◆ **TASK DESCRIPTION**:
Leaving out every picture, output the records below exactly as they are.
RECORDS FOR THE TASK section start
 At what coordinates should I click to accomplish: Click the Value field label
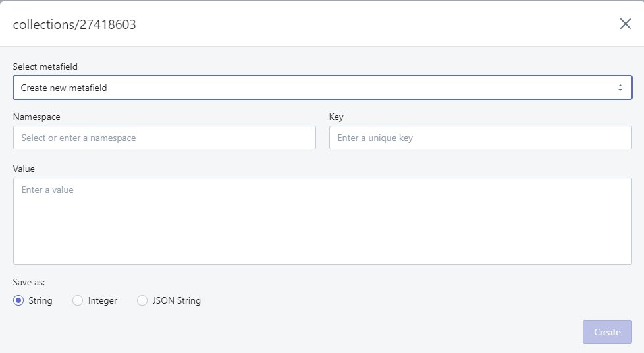(24, 169)
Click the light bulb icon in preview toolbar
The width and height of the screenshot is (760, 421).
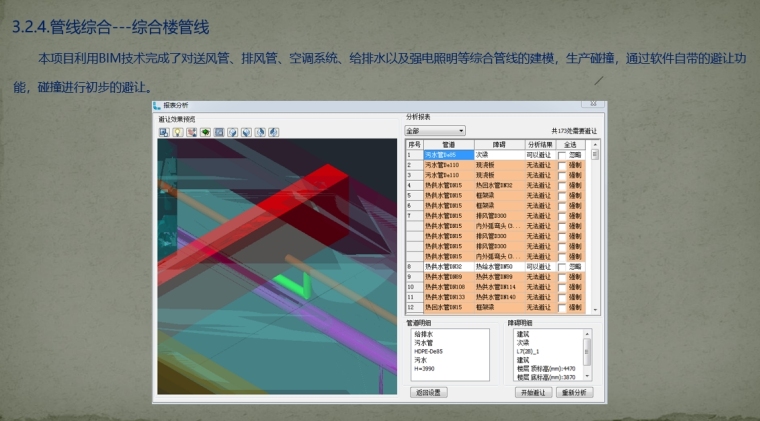coord(177,131)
RECORDS FOR THE TASK section end
◆ **ANSWER TO THIS TASK**:
 At what coordinates should I click to accomplish: Click the Value field label
(24, 169)
Click the light bulb icon in preview toolbar
The width and height of the screenshot is (760, 421).
coord(177,131)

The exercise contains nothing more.